- **WHAT YOU WILL DO**: Please return every line in the following data that includes the string "legend".
==== EXERCISE MATERIALS ====
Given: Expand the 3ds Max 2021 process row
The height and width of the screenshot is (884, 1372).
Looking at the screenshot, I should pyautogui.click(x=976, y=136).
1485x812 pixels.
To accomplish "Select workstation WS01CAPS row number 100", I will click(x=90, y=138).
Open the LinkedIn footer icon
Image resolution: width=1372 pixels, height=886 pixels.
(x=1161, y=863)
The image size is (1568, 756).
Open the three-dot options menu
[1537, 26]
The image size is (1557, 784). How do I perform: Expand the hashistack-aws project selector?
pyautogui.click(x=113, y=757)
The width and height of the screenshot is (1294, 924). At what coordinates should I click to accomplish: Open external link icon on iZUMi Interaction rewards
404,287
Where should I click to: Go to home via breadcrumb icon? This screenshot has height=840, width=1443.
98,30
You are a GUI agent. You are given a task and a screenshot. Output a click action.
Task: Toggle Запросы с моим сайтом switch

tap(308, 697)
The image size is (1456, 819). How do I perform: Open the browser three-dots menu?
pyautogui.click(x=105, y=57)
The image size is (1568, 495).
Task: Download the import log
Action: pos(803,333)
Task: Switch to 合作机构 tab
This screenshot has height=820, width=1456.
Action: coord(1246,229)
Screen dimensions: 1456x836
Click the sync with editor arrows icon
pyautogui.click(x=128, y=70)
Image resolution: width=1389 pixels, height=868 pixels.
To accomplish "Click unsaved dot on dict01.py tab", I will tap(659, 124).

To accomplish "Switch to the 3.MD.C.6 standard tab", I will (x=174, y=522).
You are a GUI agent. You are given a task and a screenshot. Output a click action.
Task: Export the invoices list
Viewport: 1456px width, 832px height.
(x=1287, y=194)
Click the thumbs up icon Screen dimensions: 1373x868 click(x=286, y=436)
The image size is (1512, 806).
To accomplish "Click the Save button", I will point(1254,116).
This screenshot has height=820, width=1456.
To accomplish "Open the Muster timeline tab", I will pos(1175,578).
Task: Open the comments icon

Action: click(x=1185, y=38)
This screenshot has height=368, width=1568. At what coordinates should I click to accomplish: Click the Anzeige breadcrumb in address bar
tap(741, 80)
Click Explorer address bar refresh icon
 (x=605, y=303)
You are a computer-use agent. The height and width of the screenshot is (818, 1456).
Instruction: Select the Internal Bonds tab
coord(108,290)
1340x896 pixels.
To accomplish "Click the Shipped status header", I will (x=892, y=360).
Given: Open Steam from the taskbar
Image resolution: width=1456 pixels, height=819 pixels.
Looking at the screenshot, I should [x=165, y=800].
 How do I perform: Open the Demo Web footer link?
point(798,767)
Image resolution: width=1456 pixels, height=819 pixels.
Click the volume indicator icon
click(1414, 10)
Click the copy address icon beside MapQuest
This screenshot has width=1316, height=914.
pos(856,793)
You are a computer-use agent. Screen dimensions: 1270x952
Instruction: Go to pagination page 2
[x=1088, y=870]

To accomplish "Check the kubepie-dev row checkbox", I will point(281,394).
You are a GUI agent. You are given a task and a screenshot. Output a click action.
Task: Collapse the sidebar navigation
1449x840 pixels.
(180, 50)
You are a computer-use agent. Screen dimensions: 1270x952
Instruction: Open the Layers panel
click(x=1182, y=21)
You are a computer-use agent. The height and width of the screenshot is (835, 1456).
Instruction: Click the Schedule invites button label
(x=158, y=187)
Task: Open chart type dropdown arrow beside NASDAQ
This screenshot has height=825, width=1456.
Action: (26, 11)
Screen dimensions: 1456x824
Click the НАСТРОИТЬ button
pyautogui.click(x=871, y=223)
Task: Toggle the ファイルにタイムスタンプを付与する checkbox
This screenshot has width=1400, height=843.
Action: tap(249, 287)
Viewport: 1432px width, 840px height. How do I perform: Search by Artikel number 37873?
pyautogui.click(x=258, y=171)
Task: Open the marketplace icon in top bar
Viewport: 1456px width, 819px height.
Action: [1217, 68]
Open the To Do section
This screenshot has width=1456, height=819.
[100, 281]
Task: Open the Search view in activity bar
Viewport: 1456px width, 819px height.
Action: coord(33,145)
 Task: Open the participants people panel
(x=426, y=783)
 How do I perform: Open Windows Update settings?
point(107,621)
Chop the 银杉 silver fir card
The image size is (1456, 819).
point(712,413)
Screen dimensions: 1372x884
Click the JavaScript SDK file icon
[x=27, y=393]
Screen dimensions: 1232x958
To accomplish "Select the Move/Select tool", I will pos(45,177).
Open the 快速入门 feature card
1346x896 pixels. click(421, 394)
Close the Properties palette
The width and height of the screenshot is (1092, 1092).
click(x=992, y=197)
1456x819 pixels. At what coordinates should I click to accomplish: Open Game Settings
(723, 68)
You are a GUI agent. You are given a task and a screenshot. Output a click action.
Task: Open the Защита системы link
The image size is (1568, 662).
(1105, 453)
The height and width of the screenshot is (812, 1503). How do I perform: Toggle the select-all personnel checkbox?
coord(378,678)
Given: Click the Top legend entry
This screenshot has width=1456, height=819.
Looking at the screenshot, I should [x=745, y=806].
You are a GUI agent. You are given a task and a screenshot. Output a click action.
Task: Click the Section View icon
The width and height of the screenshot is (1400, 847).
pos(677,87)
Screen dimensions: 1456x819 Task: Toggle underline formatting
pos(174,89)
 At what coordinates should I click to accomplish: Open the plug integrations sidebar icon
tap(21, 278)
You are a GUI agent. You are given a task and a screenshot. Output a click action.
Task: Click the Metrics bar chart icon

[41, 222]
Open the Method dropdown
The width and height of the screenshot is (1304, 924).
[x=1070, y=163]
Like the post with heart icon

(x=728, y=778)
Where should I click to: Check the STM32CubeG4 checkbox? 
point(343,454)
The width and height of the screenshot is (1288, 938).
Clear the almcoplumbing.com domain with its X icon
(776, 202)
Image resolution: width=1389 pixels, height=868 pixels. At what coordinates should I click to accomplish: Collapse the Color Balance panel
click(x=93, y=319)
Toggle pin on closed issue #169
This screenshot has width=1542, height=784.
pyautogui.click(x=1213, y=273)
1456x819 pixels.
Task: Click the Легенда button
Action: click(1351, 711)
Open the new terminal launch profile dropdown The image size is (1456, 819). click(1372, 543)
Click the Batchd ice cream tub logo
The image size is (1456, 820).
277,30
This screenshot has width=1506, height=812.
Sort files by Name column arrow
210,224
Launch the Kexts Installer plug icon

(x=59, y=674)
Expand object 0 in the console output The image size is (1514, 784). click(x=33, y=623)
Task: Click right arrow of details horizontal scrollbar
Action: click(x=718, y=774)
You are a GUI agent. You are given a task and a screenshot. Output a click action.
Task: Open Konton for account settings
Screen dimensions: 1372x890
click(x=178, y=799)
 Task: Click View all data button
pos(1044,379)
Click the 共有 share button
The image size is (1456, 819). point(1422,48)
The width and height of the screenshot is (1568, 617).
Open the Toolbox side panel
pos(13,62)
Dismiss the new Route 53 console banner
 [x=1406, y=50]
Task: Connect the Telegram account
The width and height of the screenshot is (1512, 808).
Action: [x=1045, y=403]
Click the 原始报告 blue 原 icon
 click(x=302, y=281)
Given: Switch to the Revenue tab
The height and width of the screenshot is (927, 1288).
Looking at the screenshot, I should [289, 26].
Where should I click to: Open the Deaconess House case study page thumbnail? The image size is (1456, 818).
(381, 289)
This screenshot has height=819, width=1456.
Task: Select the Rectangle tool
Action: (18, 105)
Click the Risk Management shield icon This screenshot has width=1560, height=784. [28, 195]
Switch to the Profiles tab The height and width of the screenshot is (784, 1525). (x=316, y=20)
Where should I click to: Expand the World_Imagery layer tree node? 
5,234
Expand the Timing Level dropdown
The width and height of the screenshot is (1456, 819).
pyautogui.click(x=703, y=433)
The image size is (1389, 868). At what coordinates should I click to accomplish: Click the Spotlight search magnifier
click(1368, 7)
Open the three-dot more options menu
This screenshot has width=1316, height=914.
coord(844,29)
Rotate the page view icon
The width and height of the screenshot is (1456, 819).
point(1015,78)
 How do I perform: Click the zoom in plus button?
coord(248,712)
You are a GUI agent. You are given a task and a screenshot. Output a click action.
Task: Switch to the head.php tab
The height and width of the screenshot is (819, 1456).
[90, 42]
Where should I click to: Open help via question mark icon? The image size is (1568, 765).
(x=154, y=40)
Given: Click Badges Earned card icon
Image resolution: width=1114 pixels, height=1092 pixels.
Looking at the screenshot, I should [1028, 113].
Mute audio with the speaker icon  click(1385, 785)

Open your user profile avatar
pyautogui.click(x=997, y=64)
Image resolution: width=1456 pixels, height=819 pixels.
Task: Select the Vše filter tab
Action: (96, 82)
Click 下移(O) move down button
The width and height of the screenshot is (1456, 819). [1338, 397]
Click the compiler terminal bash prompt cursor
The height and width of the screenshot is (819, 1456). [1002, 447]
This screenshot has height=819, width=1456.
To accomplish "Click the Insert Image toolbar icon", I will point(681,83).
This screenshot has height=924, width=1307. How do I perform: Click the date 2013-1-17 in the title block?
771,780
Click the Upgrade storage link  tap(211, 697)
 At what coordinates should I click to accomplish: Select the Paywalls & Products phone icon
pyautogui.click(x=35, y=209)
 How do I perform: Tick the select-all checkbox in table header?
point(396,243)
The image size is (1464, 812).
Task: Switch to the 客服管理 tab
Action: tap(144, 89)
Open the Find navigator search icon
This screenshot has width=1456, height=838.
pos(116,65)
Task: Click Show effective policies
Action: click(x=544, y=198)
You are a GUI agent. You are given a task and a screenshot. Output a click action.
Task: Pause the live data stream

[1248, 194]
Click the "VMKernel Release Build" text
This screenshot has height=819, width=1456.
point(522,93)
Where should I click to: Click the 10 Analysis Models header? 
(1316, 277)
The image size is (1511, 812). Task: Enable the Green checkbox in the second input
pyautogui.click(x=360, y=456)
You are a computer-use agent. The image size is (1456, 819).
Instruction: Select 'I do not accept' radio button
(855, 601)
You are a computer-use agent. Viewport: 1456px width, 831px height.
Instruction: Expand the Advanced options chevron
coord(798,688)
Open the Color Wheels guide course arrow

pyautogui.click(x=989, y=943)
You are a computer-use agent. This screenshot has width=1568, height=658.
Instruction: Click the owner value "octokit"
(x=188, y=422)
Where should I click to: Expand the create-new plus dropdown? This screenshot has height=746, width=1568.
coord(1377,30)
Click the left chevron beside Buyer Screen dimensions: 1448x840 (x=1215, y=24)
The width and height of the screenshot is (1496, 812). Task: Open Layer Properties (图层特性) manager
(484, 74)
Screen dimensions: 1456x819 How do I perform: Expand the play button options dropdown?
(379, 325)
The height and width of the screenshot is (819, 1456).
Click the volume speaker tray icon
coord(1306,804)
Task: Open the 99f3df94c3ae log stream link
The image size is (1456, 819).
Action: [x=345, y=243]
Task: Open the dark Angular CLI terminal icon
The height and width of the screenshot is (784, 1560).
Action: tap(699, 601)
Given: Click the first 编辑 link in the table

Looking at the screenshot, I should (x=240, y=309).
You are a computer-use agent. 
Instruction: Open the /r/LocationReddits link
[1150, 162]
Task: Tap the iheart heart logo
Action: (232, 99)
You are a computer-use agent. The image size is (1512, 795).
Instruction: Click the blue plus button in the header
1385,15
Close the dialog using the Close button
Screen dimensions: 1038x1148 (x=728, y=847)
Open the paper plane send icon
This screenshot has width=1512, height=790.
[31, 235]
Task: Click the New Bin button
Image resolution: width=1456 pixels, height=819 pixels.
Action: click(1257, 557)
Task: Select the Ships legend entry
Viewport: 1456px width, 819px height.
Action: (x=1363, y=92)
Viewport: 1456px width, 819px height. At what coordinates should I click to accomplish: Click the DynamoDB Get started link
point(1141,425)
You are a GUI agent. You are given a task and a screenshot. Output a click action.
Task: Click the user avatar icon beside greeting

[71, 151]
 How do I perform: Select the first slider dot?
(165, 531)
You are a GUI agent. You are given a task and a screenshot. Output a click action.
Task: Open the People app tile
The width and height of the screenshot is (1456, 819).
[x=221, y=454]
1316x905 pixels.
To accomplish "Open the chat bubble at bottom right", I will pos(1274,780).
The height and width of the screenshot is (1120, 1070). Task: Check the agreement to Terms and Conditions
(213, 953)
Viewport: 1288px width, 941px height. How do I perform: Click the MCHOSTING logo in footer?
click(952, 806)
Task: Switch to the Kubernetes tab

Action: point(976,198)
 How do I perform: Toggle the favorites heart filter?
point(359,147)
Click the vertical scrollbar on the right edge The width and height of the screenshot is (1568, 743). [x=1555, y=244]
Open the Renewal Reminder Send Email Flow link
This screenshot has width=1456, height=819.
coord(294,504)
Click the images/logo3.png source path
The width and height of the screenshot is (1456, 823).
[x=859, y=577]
====
- **EXERCISE RESULT**:
Given: Click the Top legend entry
Task: Select the Ships legend entry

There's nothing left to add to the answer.